All identified studies limited their outcome parameters to radiography and MRI combined with self-reported pain and disability scores. Although reduction in pain and disability scores is the primary intention, they do not directly present improvements in IVD features. Moreover, none of the identified studies have corrected for a placebo effect, and therefore results should be interpreted with caution (Table 1). MRI modalities remain the primary outcome to evaluate repair of IVD structures by assessing the disc height index, Pfirrmann classification, and intensity values. However, reports have indicated the lack of relationship between MRI classification and histological features [67]. Hydration loss is not a unique aspect of disc degeneration, and features such as cell clustering and AF fissures are not observable by MRI. New advancements in and clinical standardisation of imaging techniques are impending [68]. In particular, we would like to highlight MR spectroscopy, a developing technique that would allow direct assessment of in situ matrix composition [69], [70]. In addition, progress in the field of biomarkers, such as the discovery of CCL5 and CXCL6 [71], might also offer new, easy, and reliable outcome parameters to assess cell therapy efficacy.

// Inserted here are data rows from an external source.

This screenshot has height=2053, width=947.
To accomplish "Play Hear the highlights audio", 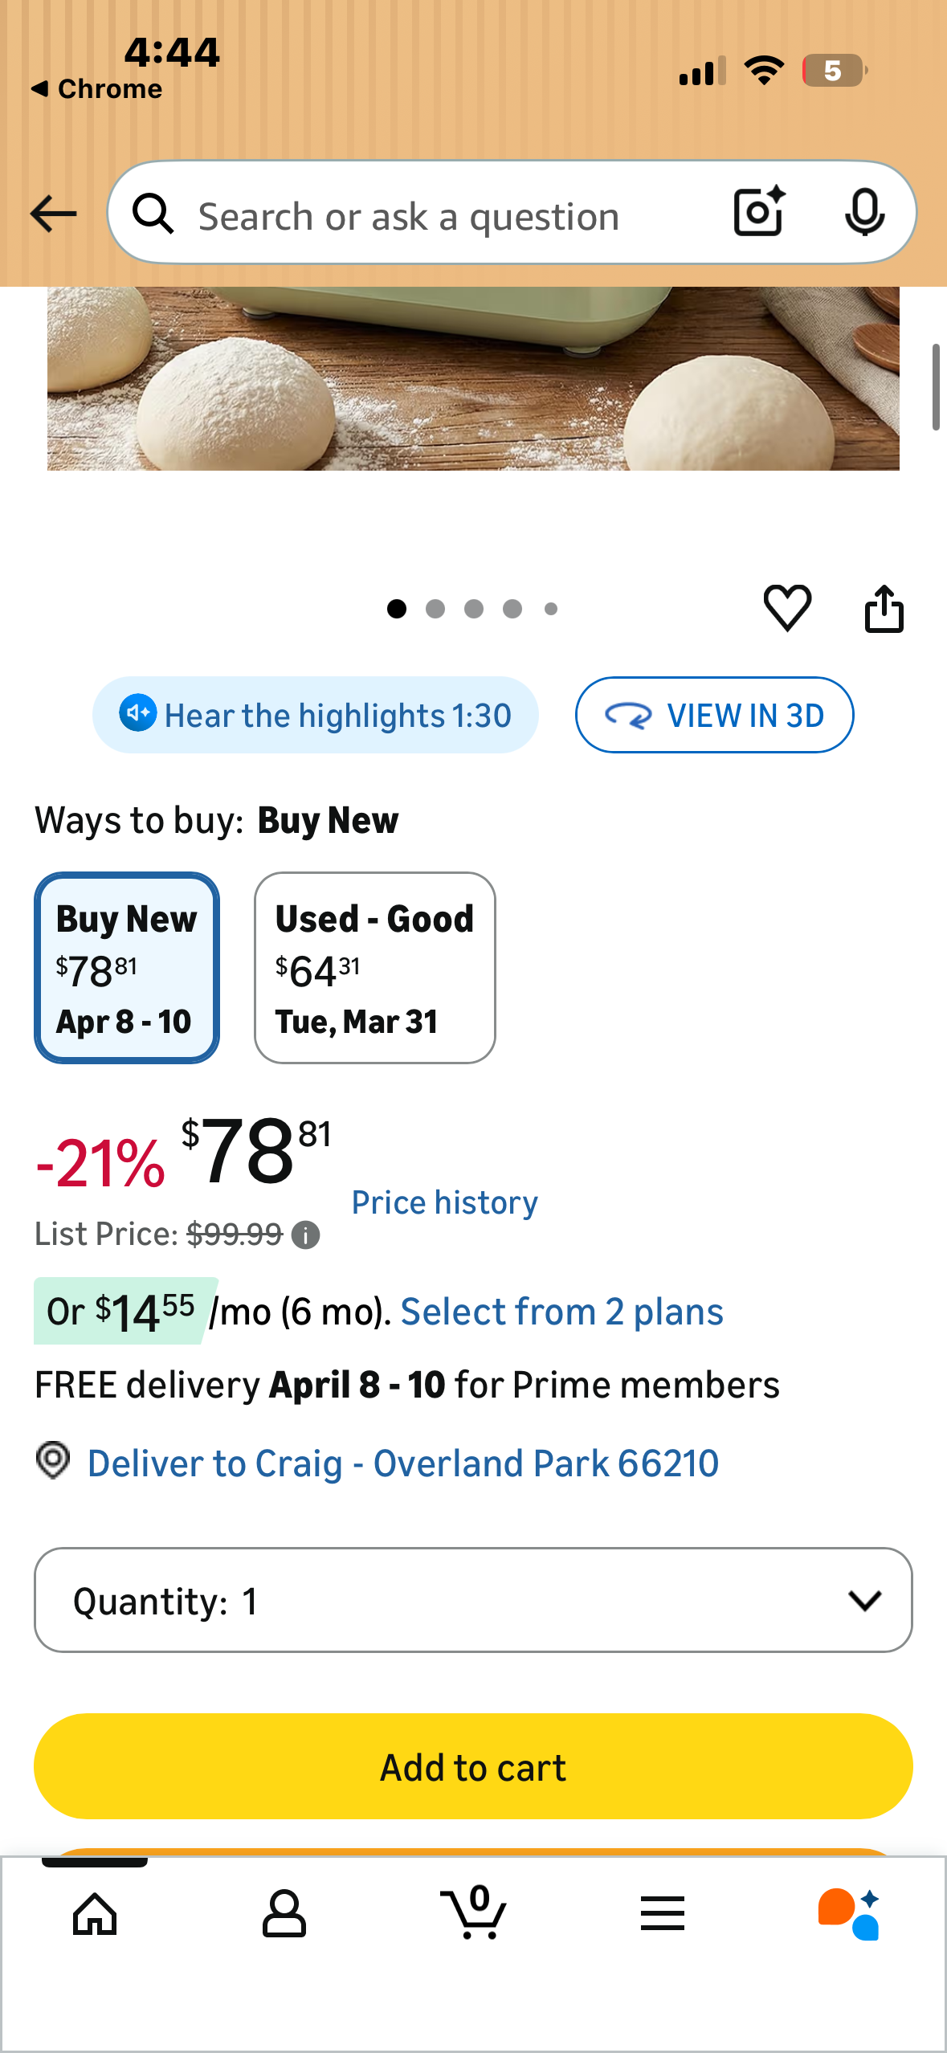I will [x=316, y=715].
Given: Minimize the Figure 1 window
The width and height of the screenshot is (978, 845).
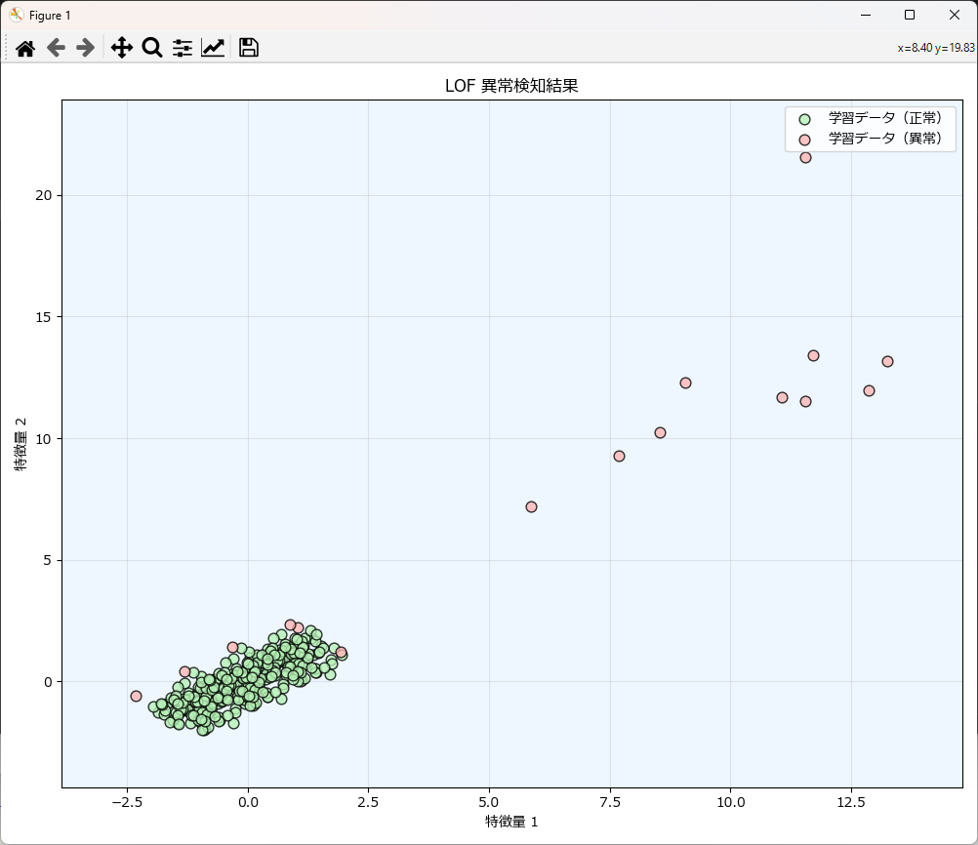Looking at the screenshot, I should (x=864, y=15).
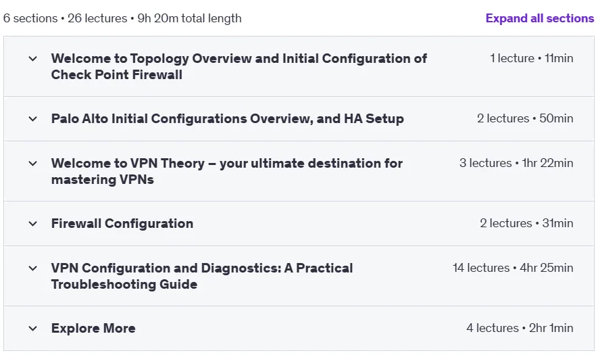Click the Explore More chevron icon
This screenshot has width=598, height=355.
33,328
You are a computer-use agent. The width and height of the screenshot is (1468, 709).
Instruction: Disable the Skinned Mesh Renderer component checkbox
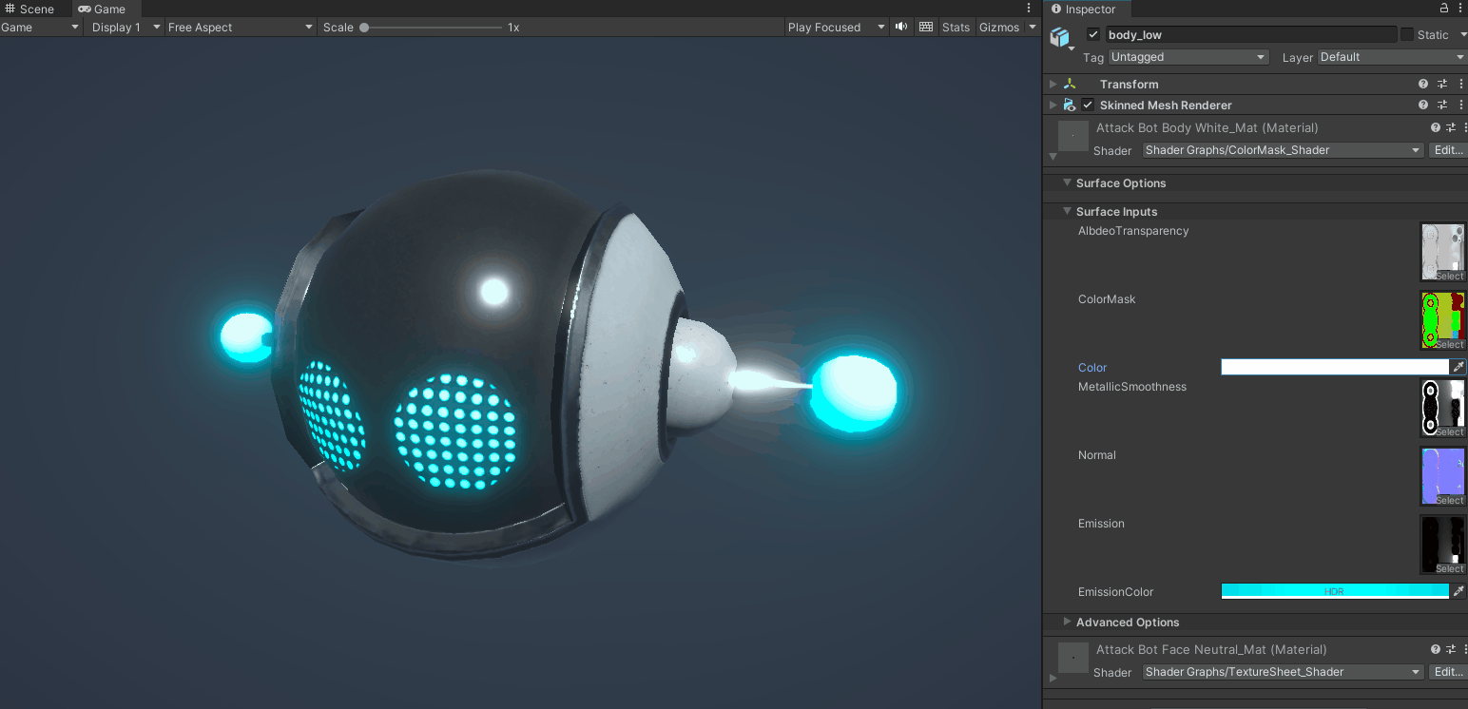(x=1087, y=105)
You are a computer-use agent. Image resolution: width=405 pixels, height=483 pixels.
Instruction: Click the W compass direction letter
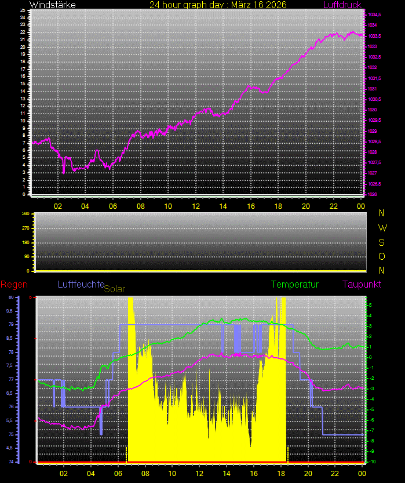[x=382, y=227]
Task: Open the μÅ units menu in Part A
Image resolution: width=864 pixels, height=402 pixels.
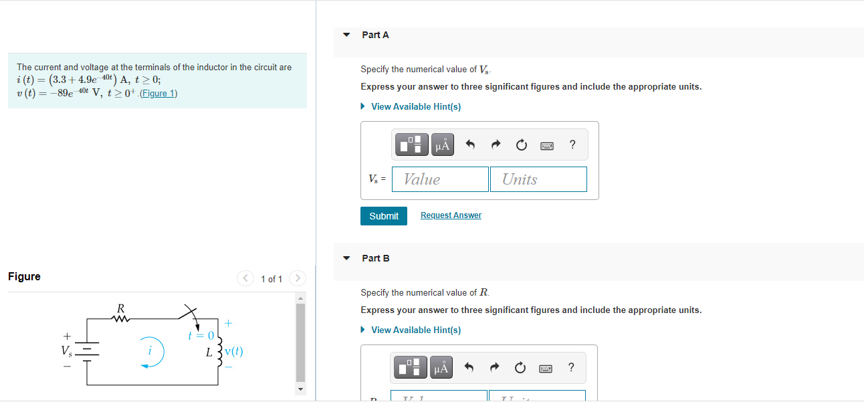Action: click(442, 144)
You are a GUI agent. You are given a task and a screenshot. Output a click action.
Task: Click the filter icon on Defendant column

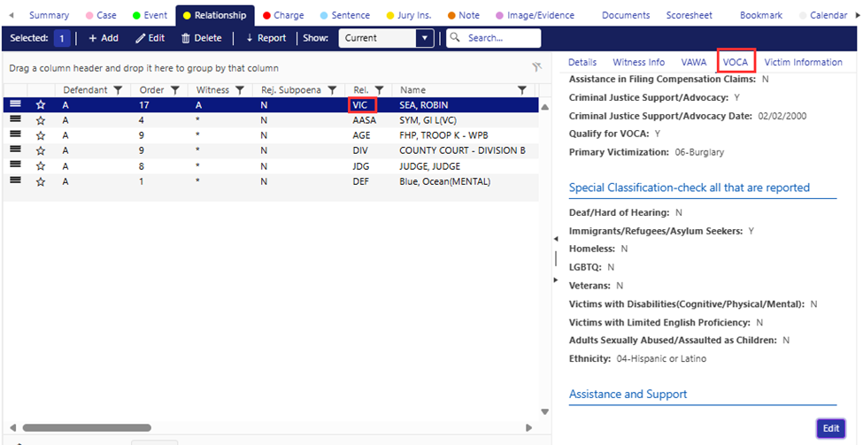point(118,90)
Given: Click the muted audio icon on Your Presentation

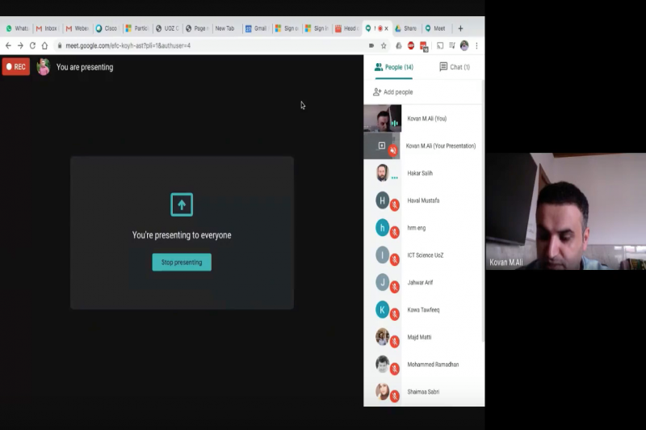Looking at the screenshot, I should (x=393, y=150).
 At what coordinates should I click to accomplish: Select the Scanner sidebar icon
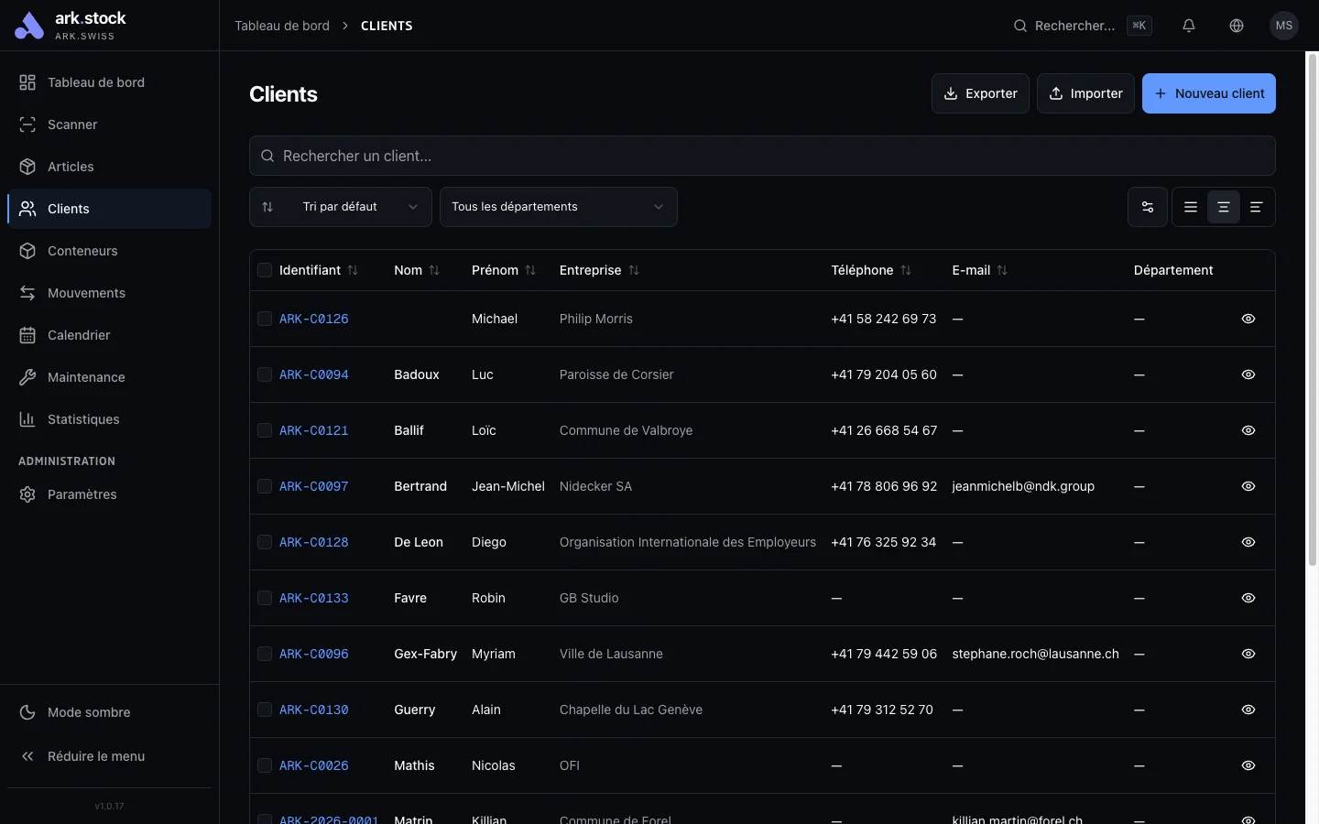[27, 125]
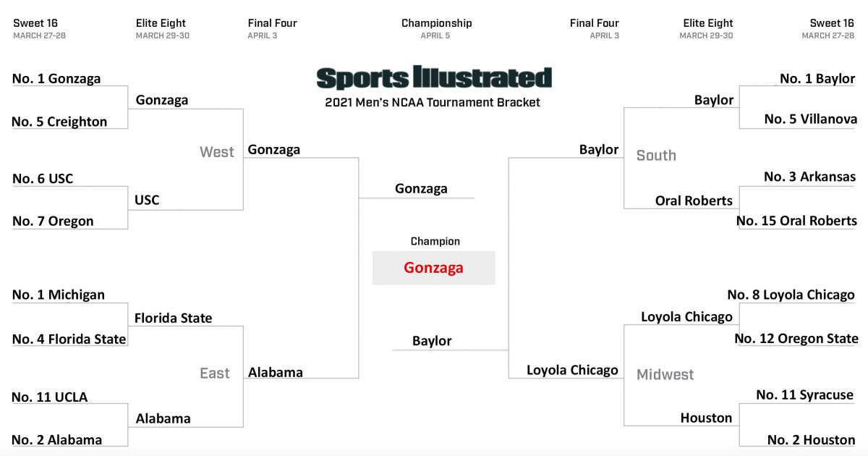
Task: Select No. 8 Loyola Chicago team
Action: click(791, 295)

Identifying the right patient

The clinical trials presented in this review have mainly focused their efforts on alleviating IVD degeneration associated pain and disability. However, the role of disc degeneration in the presentation of pain remains controversial. Moreover, disc degeneration is promoted by a multitude of factors, such as genetics, lifestyle, mechanical factors, and ageing. Additionally, cell therapy might provide a more preventive opportunity for patients with mild degeneration, to impede progression towards secondary spinal diseases. Therefore, selection criteria to identify which patient population that will benefit from IVD cell therapy remain to be determined [70], [72]. This might be hindered, however, by an inadequacy of imaging modalities to detect small alteration in IVD matrix on a clinical scale. Furthermore, new insights in the genetic predispositions of disc degeneration are emerging as an encouraging method to select the right patients for cell transplantation [73]. Finally, identifying and normalising biomarkers will provide new opportunities to subdivide patient populations.

Conclusion

Preclinical and clinical results demonstrate the potential of IVD cell therapies. In the presented overview, all studies implementing bone marrow derived MSC or chondrocyte-like cells resulted in reported pain relief, disability reduction, and improved imaging features. Nevertheless, it remains uncertain if the transplanted cells are able to induce or contribute to de novo matrix production. At present, diagnostic methods are limited in detecting potential matrix regeneration. New innovations and standardisation are therefore highly needed. Moreover, a placebo-controlled study is necessary to confirm the effectiveness of pain and disability reduction. Still, the absence of adverse side effects, in particular immunogenic reactions, indicates that cell transplantations (including allogenic transplantation) are a safe approach, supporting the notion that the IVD is an immune privileged tissue. The questions of optimal cell source and optimal administration method remain to be determined. In addition, current investigations have focused predominantly on repairing the NP. Investigations on repairing AF and endplate could offer new opportunities and insights. Cell therapies pose a novel opportunity to bridge the gap between contemporary palliative therapies and aggressive surgical treatment. Well-designed clinical trials will determine the potential of cell therapies as a novel tool against IVD degeneration and low back pain.

Conflicts of interest

Author J. Schol receives personal financing from Regience K.K., Tokyo, Japan, and DiscGenics Inc., Salt Lake City, United States.

Acknowledgments

This research did not receive any specific grant from funding agencies in the public, commercial, or not-for-profit sector.